A suggestion was made by longshoreman union member and long time resident Yale Fogarty that the light at Highway 20 and Harney should be modified to have a momentary four-way red light to keep the intersection clear in anticipation of such occurrences.
The plan also calls for a much longer left turn storage lane for westbound 20 at the light, and a farther downhill stop-line on Moore Road to give turning log trucks more room to turn south onto Moore. Also, no parking on Moore Road during log truck hours: 6am – 4pm.
At the bottom of the hill at Moore and the Bay Road, the safety plan calls for a new alignment of the intersection so that motorists and truckers entering the intersection can more easily see all traffic; whether it’s coming down Moore, headed west or east on Bay and where the stop signs are. It’s also in the plan that all signs be hyper-bright LED signs so even on a bright sunny day even tourists unfamiliar with the intersection know exactly where things are and how to navigate the intersection. Also, rumble strips, either imbedded in the pavement or just broad stripes painted on the road could also add an air of enhanced safety as tourists and locals alike travel through the area.
There were many questions surrounding how many log trucks a day would be coming down Moore Road, how many ships a month would be visiting the port and how many jobs would be created by the log export operations. Teevin Brothers’ Eric Teevin said there would would be roughly fifty trucks a day coming down Moore Road and one ship a month taking the logs aboard and transporting them to China and other Asian ports. Teevin predicted somewhere between 40 and 60 full time family wage jobs would be created, and that one ship a month would be it for the foreseeable future.
Still, several residents in the audience got up to say they are adamantly opposed to log trucks using Moore Road. One man, a local doctor with six small children, said his house is right on Moore Road and he fears for his childrens’ safety. He added that he doesn’t look forward to the noise all those trucks will make going down and coming back up that steep stretch of pavement. One woman said she’s opposed to any raw log shipments leaving the U.S. saying “we’re just shipping jobs overseas in exchange for more pollution, threats of invasive species clinging inside and outside the ships, destroying a beautiful neighborhood and making the east end of Newport unfriendly to tourists and harmful to nearby businesses.”
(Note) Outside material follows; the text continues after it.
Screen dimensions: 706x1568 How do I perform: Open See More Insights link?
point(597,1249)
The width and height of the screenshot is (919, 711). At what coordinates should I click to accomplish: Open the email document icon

Longshoreman’s union member Tracy Bruchett said as a life-long resident of Newport he couldn’t remember a single bad accident involving log trucks on Moore Road. He said log truck drivers deal with very challenging conditions in the mountains, far worse than anything Moore Road could throw at them. He said Moore Road was built years ago for heavy trucks associated with the port and that its 9″ of asphalt all but guarantees there will be very little, if any vibration in anyone’s home when the trucks drive by. Bruchett claimed that when the log operations begin next Fall, the neighbors will witness with their own eyes and ears just how quiet the trucks are and how much of a bother they aren’t. Others reminded the audience that Newport area voters approved a $15 million bond measure in 2006 to rebuild the International Terminal because they believed it would help create desperately needed jobs for the community.
With that the task force voted unanimously to send their package of Moore Road safety recommendations to the city of Newport, the Port of Newport and to ODOT. A traffic impact study on the project has just been received by the city of Newport and will be posted on the city’s website under “Community Development.”
The Port of Newport will be considering the approval of the Moore Road Safety suggestions at its meeting on January 24th, 6pm at their South Beach Marina office meeting room, and then at the Newport City Council meeting on February 4th, 6pm at city hall.
Just before he gaveled the task force meeting adjourned, Chairman Doug Wills reminded the crowd that with the first phase of their task completed, the task force will now devote all future meetings to finding an alternate route for the trucks so they don’t have to use Moore Road. However, Wills said determining an alternate route may come easier than finding the money required to build it. “But that’s our next mission,” he said.